Challenge:
Output the stretch of the forum post from "[LONG] Was there" through "English here exclusively.", copied word for word.

[LONG] Was there any research on reasosns why left-biphone models beat triphone models for DNN?

Kirill Katsnelson

unread,

Sep 15, 2019, 11:22:47 PM9/15/19

to kaldi-help

As far as I understand, it was a serendipitous discovery that better results are obtained with the (N=2, P=2; left-context biphone) CD phonectics that with (N=3, P=2; "traditional" triphone) with TDNN models. This seems to be pretty much an established empirical fact now. This has bothered me for a while. Let me explain; I'll be focusing on English here exclusively.

The context clustering has been with us as long as triphones have been, as a solution to the data scarcity. Initially, hand-marked properties used to be assigned to phones, and the trees were built by hand based on linguistic features (e.g., intervocalic /t/ surfaces as an unvoiced [ɾ] or voiced [ɽ] (a.k.a [ᴅ], a.k.a. [dx]) flap. This all made sense, but around 1990 it was found that clustering tree methods provide a better result that a hand-constructed or rule-constructed tree (or combination of both); I think one of the first papers here is (Randolph 1990, doi:10.1109/ICASSP.1990.116176). It is notable that Randolph still uses linguistic features that cover a longer range than the n-gram width itself; for example, one that is considered linguistically useful is whether an unvoiced stop begins the onset of a stressed syllable, which is a well-known and strong predictor of aspirated release.

Rows of pointing data:
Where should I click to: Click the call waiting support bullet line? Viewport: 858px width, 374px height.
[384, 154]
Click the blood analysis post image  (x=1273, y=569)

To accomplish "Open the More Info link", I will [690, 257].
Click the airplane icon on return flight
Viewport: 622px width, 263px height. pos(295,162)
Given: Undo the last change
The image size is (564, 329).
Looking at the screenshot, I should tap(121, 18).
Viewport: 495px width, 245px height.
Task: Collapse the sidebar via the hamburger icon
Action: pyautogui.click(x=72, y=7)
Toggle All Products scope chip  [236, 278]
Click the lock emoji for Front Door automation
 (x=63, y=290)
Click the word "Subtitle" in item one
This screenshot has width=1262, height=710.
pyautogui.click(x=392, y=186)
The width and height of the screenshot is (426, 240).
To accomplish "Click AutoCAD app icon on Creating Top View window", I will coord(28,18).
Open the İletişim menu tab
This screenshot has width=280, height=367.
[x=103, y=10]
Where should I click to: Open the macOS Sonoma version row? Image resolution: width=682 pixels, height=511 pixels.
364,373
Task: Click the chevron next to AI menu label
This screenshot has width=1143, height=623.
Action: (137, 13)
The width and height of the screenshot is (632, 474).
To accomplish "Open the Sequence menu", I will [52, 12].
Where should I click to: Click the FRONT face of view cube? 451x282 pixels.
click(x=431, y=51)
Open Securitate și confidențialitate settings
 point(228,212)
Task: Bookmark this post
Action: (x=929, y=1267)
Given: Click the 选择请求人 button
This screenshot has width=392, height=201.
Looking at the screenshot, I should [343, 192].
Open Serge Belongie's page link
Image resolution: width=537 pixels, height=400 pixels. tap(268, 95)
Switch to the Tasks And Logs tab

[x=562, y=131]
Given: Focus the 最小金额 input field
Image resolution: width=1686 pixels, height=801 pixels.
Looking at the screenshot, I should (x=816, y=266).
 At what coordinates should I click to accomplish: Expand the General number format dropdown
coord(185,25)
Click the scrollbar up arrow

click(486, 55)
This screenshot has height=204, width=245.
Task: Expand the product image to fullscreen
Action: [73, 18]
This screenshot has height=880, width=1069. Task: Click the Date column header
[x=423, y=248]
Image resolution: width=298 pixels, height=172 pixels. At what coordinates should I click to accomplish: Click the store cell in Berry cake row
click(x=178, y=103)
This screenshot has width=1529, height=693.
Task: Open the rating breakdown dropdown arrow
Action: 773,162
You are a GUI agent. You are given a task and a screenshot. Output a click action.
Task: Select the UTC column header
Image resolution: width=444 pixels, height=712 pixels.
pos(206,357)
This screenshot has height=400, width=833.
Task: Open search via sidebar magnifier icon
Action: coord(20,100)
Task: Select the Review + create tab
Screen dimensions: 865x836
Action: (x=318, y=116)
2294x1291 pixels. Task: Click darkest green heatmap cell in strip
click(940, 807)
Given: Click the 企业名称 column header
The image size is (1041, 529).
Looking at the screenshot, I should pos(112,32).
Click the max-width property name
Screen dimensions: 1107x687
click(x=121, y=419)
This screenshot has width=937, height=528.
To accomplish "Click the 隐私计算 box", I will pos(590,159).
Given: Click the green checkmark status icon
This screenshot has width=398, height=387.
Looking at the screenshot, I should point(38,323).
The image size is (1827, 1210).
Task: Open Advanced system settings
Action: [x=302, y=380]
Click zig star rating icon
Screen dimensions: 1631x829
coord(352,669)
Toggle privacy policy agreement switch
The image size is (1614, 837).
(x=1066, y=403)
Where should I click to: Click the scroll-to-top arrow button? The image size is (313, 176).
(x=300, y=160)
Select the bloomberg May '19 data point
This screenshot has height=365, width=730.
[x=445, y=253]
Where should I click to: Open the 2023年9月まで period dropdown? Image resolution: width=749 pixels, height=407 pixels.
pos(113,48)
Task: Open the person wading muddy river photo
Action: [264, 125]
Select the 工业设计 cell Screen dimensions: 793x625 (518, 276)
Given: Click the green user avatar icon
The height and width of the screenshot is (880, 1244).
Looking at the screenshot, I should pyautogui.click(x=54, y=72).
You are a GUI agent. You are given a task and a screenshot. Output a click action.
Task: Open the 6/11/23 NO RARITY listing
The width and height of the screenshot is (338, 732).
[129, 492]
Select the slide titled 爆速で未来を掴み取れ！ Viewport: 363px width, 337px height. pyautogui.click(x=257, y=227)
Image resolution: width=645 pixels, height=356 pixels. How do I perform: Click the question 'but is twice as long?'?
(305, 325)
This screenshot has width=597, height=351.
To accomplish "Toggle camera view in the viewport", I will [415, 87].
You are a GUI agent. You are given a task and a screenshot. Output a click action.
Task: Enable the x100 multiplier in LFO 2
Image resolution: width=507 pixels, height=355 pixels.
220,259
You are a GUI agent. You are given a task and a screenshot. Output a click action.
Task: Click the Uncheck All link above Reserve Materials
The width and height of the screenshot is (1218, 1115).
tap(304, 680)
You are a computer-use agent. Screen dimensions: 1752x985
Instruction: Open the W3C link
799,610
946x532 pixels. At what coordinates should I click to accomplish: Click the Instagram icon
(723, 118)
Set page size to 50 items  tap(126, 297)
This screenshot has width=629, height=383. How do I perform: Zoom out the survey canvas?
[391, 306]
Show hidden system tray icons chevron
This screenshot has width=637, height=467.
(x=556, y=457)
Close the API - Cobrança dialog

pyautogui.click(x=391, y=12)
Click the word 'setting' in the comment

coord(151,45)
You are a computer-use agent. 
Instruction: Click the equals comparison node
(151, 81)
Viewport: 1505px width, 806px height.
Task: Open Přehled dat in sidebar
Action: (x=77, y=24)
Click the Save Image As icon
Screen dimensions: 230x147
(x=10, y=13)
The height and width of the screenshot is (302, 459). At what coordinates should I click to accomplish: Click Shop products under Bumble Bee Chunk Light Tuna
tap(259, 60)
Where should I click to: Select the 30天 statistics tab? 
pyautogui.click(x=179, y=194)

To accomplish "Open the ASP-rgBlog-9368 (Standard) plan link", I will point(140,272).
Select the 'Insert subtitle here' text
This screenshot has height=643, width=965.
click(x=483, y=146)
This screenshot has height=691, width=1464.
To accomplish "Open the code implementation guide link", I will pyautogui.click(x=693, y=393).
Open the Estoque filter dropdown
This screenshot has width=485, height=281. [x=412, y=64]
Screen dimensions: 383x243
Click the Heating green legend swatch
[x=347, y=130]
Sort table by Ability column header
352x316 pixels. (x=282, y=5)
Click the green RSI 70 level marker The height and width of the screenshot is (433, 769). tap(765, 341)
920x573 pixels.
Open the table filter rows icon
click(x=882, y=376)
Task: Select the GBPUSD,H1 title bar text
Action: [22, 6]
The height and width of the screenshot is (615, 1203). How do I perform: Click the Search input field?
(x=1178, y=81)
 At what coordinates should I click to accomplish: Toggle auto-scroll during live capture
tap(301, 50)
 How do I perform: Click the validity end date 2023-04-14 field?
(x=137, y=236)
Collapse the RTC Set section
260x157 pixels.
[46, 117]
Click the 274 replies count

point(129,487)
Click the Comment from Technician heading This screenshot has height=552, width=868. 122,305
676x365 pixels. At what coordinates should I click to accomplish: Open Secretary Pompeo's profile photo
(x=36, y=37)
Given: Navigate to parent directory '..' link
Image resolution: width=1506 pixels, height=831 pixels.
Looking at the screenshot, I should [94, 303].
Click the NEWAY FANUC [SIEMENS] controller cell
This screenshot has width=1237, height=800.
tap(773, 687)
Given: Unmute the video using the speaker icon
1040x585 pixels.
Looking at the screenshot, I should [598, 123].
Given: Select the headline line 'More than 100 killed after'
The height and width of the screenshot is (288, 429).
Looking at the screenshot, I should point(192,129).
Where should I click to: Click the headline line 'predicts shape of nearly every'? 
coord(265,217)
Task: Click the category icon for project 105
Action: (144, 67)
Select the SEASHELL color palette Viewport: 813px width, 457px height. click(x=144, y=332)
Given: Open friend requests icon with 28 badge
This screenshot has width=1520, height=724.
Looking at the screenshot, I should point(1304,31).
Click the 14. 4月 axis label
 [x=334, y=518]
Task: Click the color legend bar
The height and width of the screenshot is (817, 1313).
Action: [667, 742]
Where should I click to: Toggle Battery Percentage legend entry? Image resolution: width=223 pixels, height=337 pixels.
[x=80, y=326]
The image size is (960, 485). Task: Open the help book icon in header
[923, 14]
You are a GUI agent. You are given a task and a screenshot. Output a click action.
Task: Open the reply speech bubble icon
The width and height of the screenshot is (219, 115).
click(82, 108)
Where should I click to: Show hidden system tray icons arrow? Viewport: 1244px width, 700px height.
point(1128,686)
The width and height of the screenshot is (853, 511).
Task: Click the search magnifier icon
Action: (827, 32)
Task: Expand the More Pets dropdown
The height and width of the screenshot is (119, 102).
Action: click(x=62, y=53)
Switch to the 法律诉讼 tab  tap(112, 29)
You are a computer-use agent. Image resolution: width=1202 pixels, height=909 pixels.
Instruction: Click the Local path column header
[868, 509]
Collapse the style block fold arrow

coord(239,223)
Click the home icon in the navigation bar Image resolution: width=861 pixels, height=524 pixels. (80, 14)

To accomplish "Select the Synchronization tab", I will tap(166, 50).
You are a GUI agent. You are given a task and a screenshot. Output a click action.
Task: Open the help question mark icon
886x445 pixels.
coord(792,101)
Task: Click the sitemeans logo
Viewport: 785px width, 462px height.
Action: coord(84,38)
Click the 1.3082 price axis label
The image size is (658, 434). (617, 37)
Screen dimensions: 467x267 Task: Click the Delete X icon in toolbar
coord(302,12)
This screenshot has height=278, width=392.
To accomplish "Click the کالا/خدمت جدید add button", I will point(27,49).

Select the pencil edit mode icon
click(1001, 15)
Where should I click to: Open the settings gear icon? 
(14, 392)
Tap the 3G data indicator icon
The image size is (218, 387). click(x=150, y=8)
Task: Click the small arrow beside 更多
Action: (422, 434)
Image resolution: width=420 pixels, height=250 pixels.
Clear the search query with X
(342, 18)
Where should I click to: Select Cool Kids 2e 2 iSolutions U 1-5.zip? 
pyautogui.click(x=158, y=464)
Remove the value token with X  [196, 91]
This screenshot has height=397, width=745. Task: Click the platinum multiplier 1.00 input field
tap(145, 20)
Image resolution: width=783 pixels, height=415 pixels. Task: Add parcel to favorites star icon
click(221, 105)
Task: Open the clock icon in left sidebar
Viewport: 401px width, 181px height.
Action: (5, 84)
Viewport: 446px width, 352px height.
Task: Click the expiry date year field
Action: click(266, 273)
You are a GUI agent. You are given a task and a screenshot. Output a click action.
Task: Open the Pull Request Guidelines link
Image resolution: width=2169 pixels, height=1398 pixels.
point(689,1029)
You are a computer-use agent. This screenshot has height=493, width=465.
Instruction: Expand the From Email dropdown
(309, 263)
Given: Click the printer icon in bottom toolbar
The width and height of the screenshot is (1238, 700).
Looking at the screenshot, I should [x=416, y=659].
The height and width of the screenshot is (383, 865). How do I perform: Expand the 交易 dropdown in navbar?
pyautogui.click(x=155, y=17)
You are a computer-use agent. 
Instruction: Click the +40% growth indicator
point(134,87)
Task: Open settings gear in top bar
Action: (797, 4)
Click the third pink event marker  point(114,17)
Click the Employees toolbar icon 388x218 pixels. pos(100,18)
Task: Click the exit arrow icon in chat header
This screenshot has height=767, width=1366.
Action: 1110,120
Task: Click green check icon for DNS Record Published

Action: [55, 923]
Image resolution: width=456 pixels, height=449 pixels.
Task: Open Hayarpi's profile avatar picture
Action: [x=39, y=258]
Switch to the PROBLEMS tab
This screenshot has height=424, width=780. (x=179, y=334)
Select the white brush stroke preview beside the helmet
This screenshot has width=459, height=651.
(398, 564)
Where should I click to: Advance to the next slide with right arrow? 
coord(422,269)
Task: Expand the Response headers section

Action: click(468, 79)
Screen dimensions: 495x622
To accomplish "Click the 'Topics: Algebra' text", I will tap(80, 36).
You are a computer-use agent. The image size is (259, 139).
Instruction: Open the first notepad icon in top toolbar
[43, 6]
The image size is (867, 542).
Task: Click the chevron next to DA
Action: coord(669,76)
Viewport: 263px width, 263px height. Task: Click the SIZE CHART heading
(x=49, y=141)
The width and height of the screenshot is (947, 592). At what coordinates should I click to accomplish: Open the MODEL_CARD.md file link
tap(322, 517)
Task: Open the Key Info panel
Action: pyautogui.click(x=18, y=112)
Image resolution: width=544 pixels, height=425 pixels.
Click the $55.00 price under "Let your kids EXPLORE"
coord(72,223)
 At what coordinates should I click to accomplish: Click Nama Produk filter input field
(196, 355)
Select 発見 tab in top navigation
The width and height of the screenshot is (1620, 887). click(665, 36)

Response below:
[LONG] Was there any research on reasosns why left-biphone models beat triphone models for DNN?

Kirill Katsnelson

unread,

Sep 15, 2019, 11:22:47 PM9/15/19

to kaldi-help

As far as I understand, it was a serendipitous discovery that better results are obtained with the (N=2, P=2; left-context biphone) CD phonectics that with (N=3, P=2; "traditional" triphone) with TDNN models. This seems to be pretty much an established empirical fact now. This has bothered me for a while. Let me explain; I'll be focusing on English here exclusively.